Das Outing sollte euch befreien und es euch erleichtern so zu leben wie ihr es euch wünscht. Respektiert werden muss aber auch der Wunsch der Bio-Frau und ihre Träume. Ob beides kompatibel ist, müssen die Paare für sich selber abstecken und herausfinden.
Hoffe ich hab dich richtig verstanden, aber sei dir gewiss. Ekelig seid ihr in keinster Weise.
AnnaJo

Eventuell kennst du ja meine Geschichte. Ich bin die Frau eines CD. Und ja, das was du schreibst ist schon richtig, aber Ekel? Nein. Ich und auch viele andere Frauen würden nie von Ekel schreiben/reden.

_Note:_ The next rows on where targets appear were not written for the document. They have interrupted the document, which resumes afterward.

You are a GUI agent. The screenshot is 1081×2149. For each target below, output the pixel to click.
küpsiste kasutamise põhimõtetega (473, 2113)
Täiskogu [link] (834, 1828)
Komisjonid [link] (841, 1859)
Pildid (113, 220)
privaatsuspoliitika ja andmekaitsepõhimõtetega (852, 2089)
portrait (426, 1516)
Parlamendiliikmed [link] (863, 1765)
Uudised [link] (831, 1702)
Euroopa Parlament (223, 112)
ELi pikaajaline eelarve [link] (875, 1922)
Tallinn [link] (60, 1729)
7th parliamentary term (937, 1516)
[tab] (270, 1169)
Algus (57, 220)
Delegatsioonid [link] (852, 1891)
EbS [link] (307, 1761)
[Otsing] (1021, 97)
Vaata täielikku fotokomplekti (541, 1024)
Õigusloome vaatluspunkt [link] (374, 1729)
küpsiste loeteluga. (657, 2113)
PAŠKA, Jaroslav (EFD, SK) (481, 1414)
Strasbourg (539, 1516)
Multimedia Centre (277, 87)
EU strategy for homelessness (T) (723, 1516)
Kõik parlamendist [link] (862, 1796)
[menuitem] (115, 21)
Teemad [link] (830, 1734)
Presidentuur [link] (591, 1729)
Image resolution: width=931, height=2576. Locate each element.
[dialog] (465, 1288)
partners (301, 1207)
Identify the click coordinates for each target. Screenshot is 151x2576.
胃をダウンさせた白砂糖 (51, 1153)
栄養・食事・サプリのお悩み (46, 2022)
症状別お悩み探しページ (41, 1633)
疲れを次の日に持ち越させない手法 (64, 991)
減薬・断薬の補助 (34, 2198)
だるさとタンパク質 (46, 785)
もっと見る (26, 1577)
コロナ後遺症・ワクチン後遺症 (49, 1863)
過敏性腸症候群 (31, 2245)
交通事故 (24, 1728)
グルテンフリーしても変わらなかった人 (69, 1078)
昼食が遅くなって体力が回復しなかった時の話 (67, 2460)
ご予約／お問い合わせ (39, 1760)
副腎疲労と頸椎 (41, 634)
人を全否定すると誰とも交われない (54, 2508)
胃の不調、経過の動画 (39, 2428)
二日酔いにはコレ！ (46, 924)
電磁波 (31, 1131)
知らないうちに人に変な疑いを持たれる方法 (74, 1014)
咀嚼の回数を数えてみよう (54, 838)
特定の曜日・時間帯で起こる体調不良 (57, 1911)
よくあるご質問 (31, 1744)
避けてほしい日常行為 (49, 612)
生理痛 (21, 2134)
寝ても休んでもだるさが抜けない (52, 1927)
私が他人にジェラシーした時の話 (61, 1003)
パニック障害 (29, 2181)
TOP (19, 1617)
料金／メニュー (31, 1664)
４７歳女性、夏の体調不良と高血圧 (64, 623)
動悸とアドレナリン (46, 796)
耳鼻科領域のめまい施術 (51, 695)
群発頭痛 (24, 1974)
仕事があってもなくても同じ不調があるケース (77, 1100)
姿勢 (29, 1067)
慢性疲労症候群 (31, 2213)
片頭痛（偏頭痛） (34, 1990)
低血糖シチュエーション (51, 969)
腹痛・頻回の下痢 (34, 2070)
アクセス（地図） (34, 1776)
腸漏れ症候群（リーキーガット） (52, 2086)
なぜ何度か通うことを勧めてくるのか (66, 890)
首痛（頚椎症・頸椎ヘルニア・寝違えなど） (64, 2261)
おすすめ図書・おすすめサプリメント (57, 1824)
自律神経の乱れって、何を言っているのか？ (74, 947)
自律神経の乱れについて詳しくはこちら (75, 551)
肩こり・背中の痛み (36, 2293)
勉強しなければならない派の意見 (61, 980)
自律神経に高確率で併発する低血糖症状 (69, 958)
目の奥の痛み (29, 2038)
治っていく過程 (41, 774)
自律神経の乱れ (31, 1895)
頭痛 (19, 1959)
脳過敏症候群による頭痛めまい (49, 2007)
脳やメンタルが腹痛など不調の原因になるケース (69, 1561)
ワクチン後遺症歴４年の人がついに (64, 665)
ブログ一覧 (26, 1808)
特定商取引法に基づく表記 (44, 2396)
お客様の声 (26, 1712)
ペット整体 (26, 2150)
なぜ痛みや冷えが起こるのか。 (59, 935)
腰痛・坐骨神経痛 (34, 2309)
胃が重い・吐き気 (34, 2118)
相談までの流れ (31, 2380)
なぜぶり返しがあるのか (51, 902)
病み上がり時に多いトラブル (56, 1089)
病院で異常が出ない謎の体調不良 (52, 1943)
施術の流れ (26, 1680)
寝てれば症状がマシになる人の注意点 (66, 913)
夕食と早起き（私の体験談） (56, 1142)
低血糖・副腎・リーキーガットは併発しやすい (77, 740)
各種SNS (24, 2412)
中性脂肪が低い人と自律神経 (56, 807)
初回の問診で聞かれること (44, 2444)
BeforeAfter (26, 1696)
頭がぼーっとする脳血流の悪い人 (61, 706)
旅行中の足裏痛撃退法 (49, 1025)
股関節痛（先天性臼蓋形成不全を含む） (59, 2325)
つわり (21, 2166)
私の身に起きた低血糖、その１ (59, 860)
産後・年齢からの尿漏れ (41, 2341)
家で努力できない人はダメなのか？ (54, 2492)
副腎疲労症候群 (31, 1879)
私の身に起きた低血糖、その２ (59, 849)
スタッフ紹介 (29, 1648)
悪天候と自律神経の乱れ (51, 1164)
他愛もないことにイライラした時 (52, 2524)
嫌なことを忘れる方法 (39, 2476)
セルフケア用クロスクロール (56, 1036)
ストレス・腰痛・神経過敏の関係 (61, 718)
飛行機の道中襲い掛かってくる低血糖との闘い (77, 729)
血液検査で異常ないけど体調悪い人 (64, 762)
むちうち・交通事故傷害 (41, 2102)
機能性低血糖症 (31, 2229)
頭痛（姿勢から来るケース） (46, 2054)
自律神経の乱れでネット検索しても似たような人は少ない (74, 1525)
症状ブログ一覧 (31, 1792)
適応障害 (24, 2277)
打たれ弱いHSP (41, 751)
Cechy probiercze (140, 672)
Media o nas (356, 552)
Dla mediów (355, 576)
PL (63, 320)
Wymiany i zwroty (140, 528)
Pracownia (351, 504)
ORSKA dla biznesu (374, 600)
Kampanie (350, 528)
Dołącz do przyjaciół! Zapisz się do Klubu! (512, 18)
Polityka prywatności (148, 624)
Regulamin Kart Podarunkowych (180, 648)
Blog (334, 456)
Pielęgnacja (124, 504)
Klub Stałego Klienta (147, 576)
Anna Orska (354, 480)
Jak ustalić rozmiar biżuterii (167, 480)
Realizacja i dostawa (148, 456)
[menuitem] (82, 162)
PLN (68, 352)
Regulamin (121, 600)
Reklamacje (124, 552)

Es ist auch nichts schlimmes. Schlimm ist es nur für unsere zerplatzten Träume/Vorstellungen und Zukunftswünschen.
Das irrationale Gefühl "betrogen" (hab noch immer kein besseres Wort dafür gefunden) worden zu sein macht uns zu "hässlichen" Bio-Frauen.
Das Outing sollte euch befreien und es euch erleichtern so zu leben wie ihr es euch wünscht. Respektiert werden muss aber auch der Wunsch der Bio-Frau und ihre Träume. Ob beides kompatibel ist, müssen die Paare für sich selber abstecken und herausfinden.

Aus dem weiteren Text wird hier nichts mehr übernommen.